Screenshot grounding data:
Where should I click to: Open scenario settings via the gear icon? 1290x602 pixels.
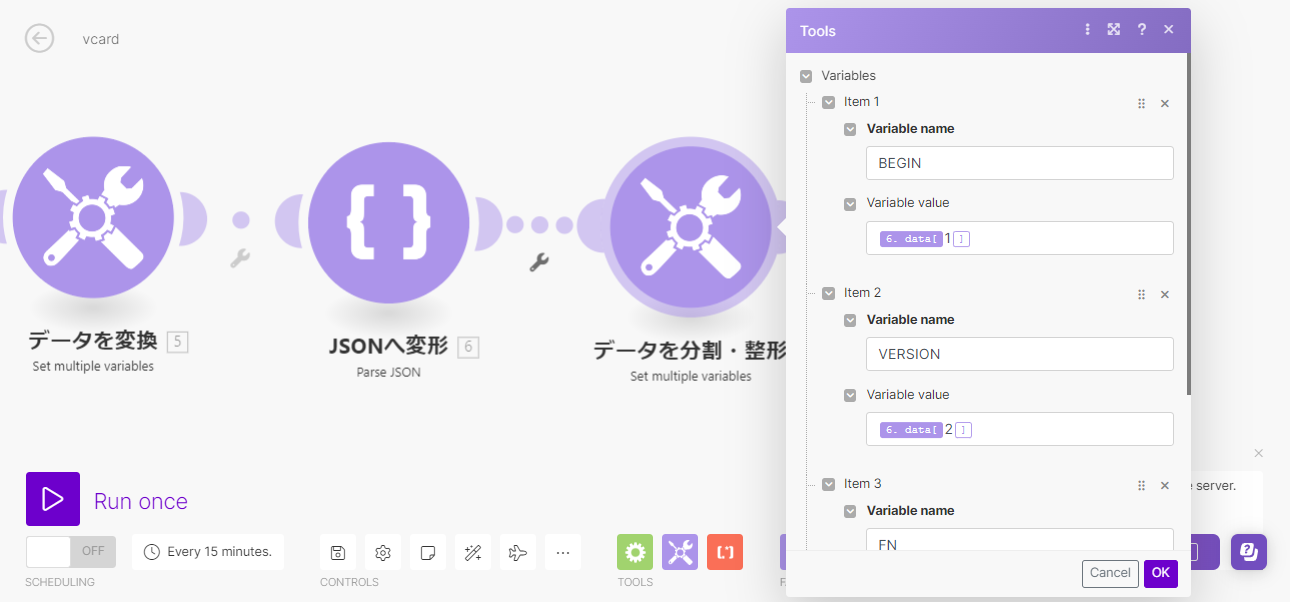[x=382, y=551]
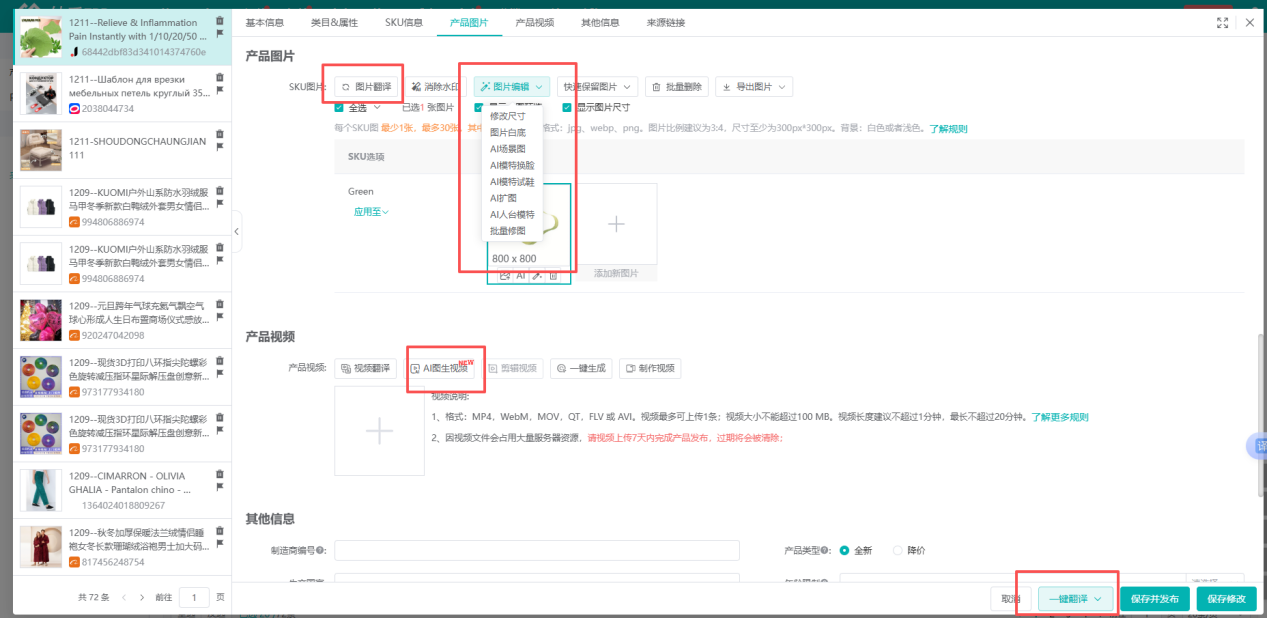
Task: Click the plus in the 产品视频 upload area
Action: (379, 430)
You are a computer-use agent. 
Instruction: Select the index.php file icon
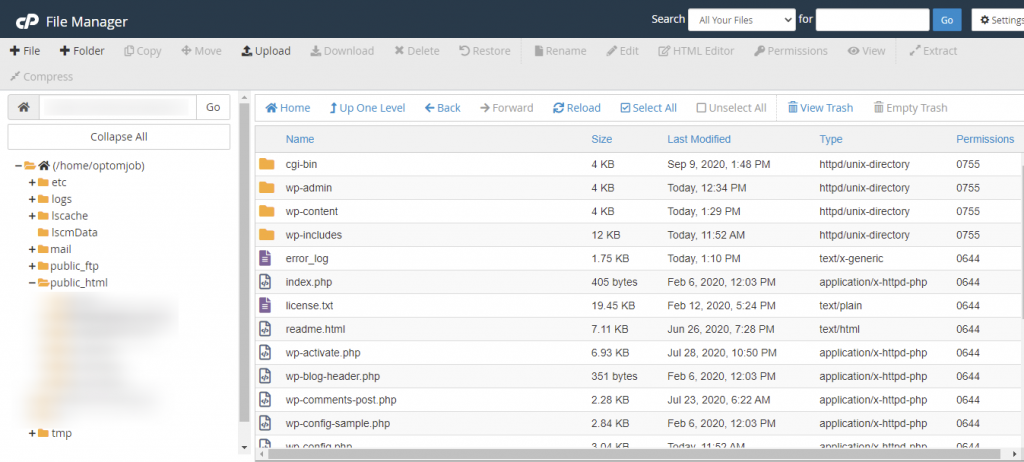pos(266,282)
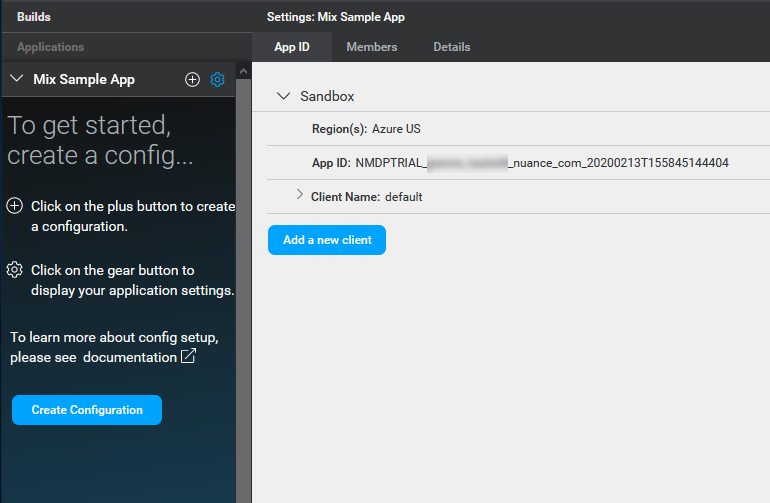Follow the documentation link
The height and width of the screenshot is (503, 770).
click(x=129, y=357)
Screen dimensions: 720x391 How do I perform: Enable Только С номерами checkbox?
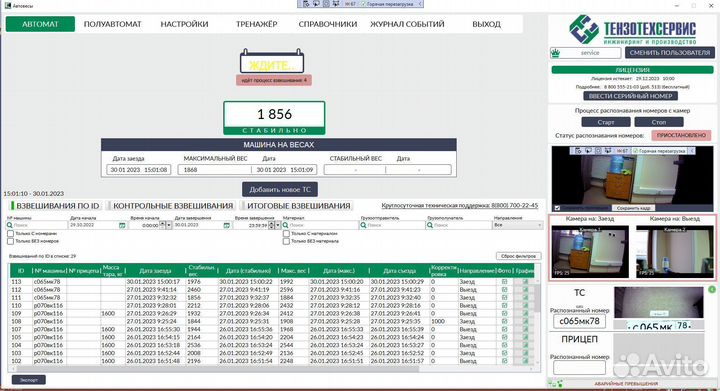click(x=10, y=234)
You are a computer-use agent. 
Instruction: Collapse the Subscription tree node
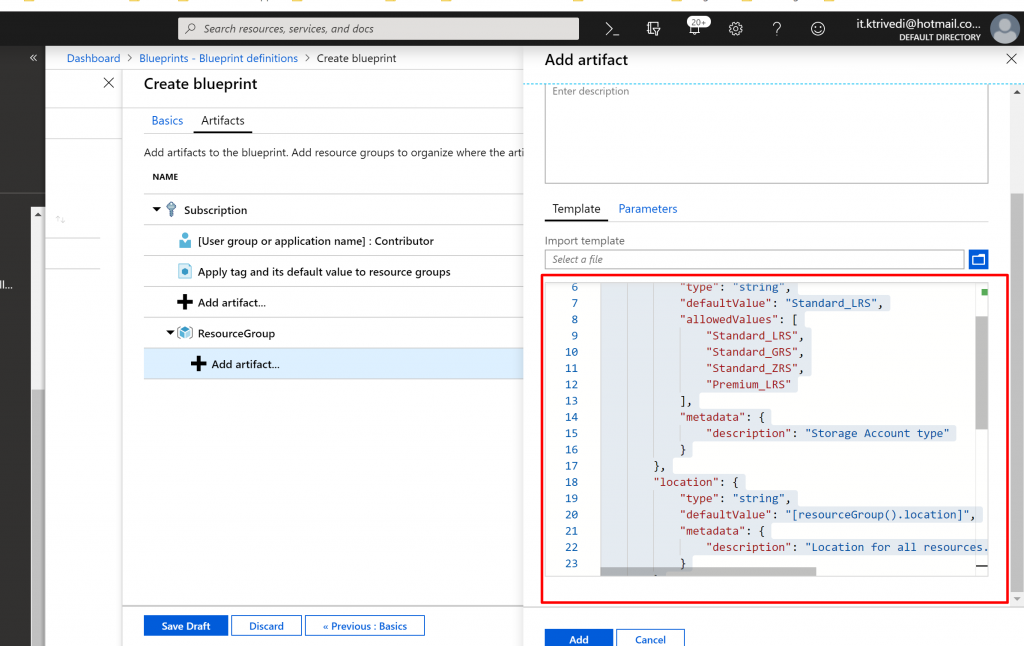[x=157, y=210]
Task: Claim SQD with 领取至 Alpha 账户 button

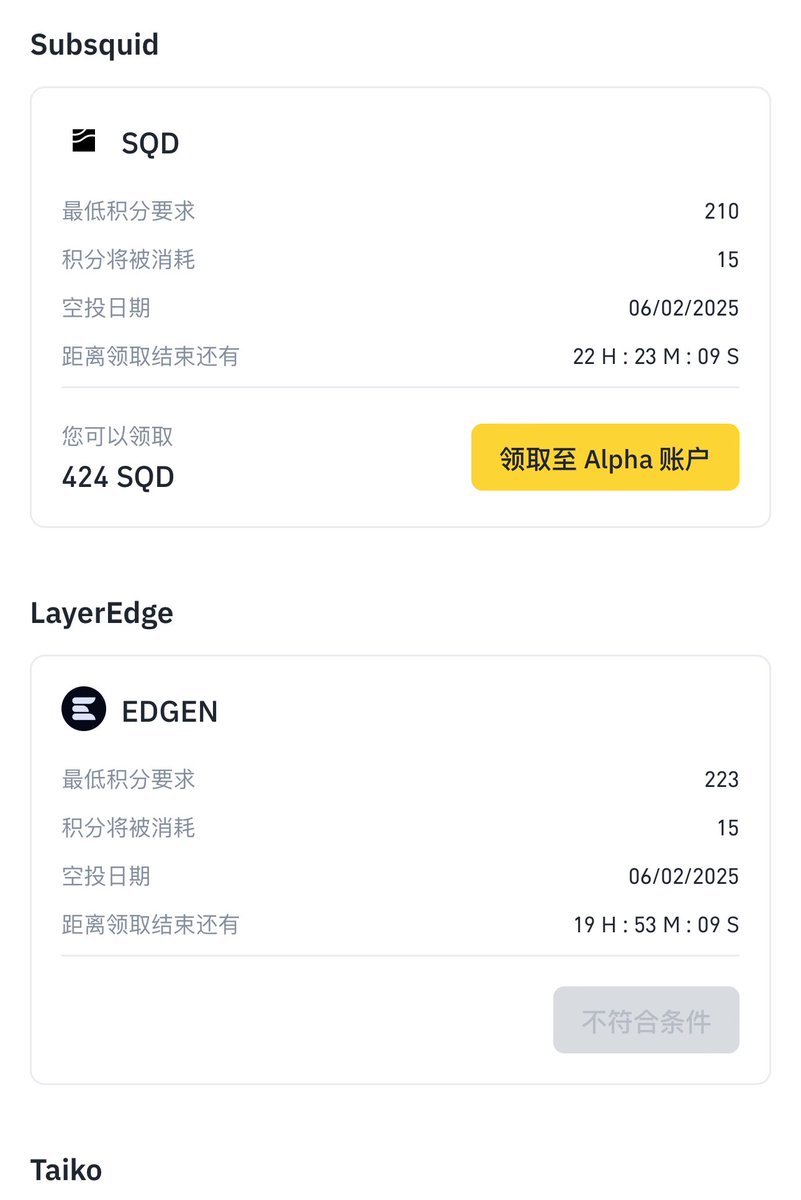Action: (605, 458)
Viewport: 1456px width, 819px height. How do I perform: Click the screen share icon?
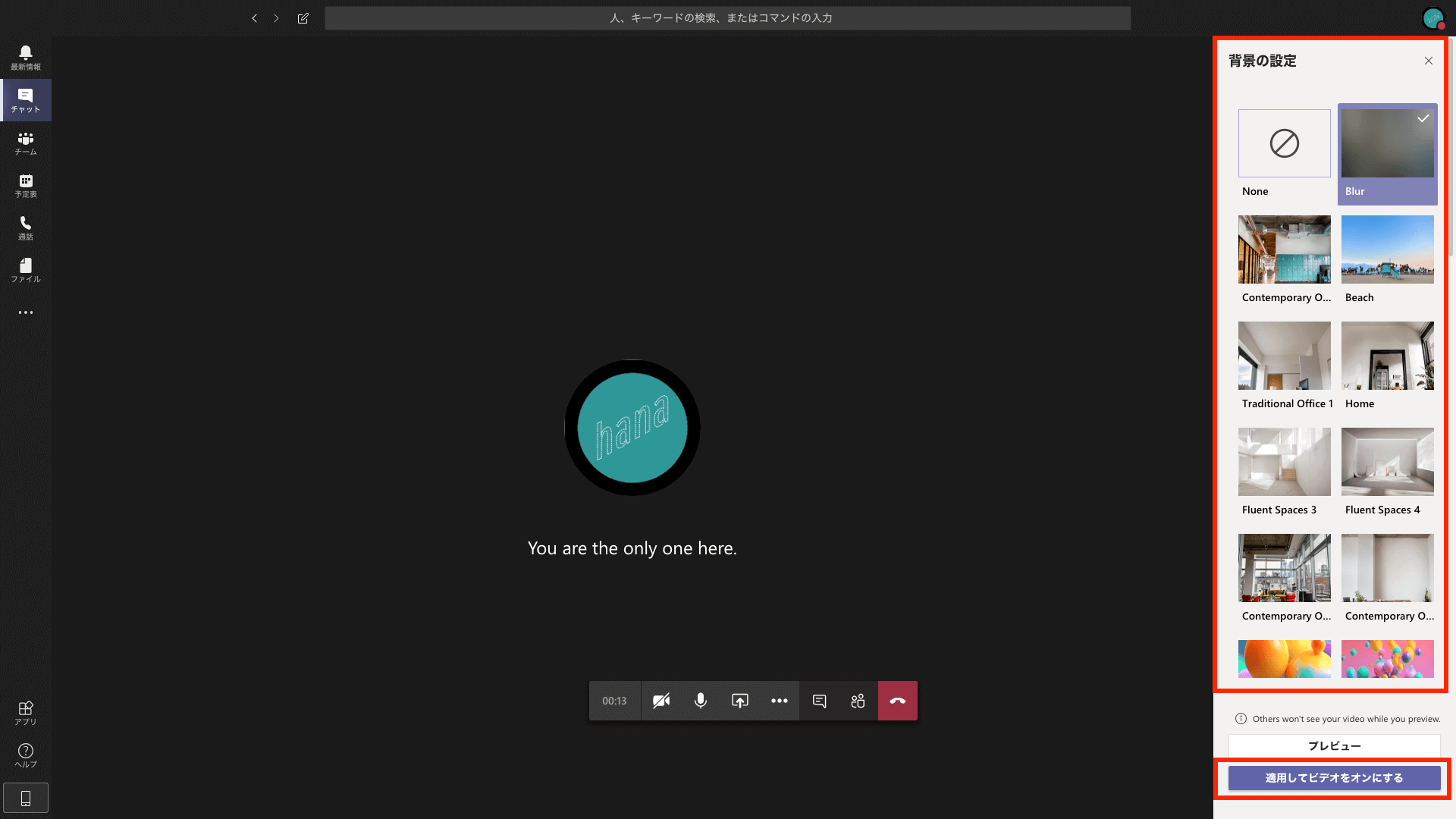[x=740, y=700]
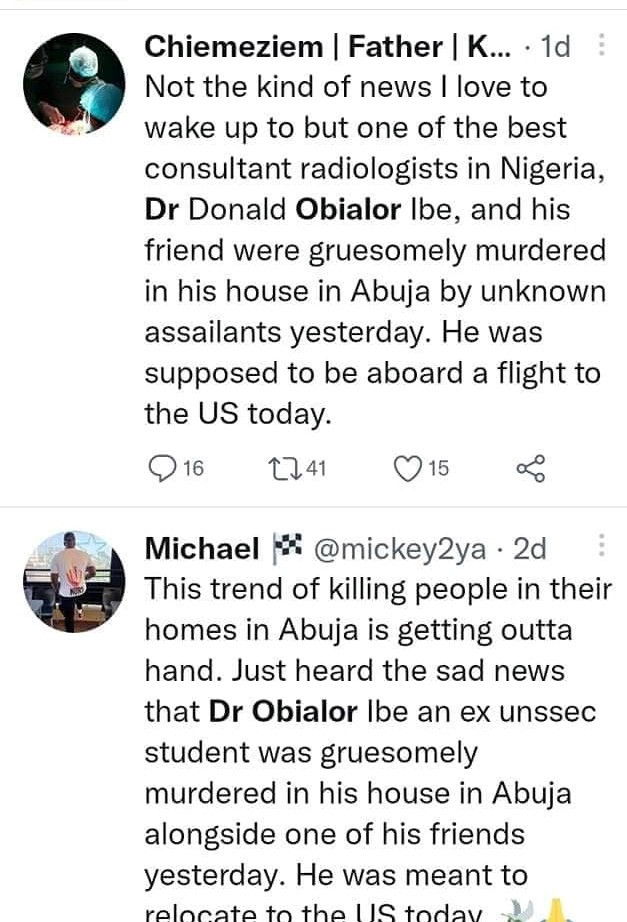This screenshot has height=922, width=627.
Task: Click the checkered flag emoji beside Michael
Action: coord(286,548)
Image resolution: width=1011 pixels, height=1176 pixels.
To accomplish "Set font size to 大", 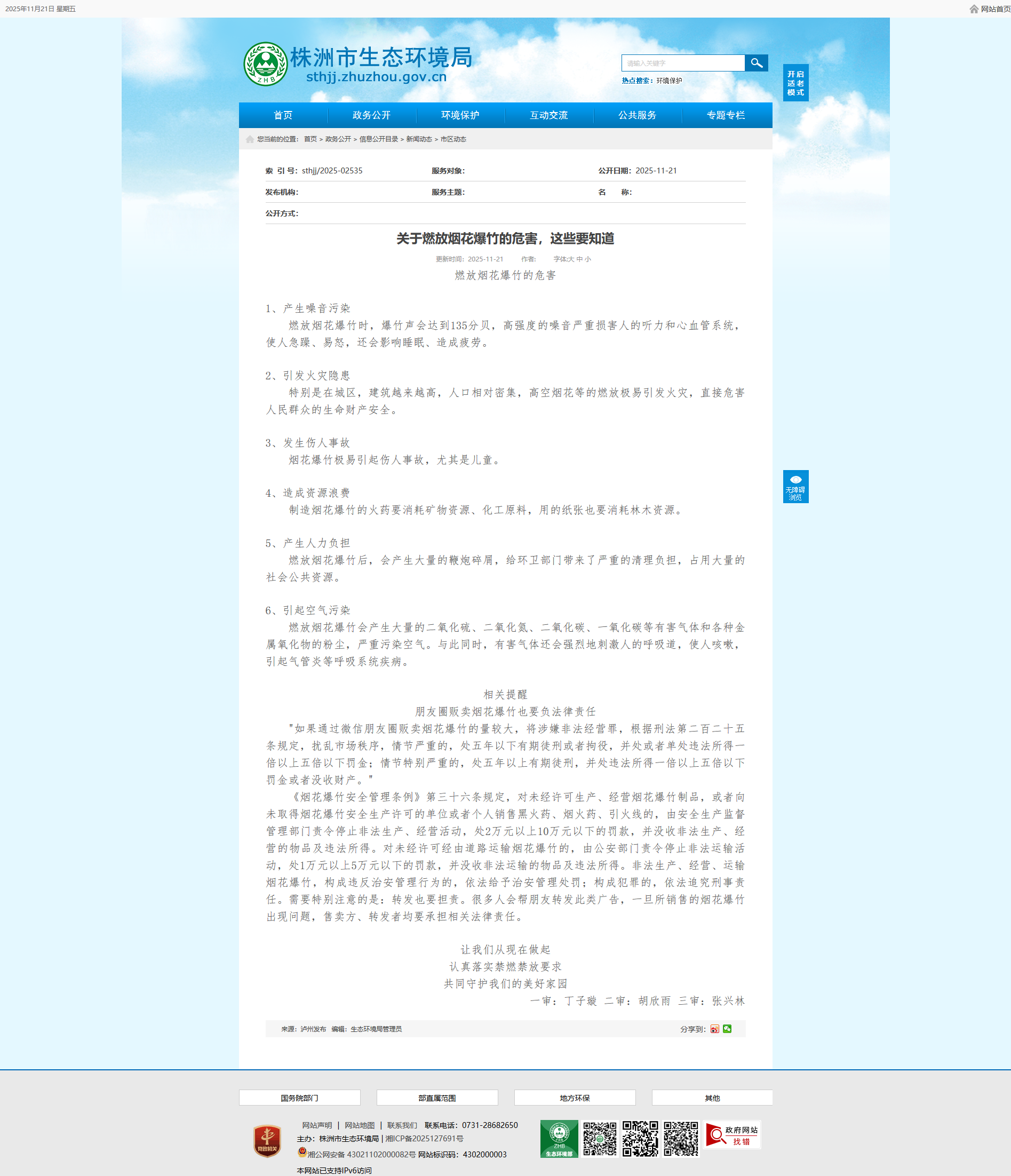I will click(571, 259).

| What is needed |
Give again the stretch of the entries above that begins at the line with "Instruction: Collapse the" and ends at the line with "Image resolution: width=1011", word for word, with no pictures.

| Answer space |
Instruction: Collapse the Subscription tree node
[x=157, y=210]
Task: Claim SQD with 领取至 Alpha 账户 button

Action: (605, 458)
Viewport: 1456px width, 819px height. How do I perform: Click the screen share icon?
[x=740, y=700]
This screenshot has height=922, width=627.
Task: Click the checkered flag emoji beside Michael
Action: coord(286,548)
Image resolution: width=1011 pixels, height=1176 pixels.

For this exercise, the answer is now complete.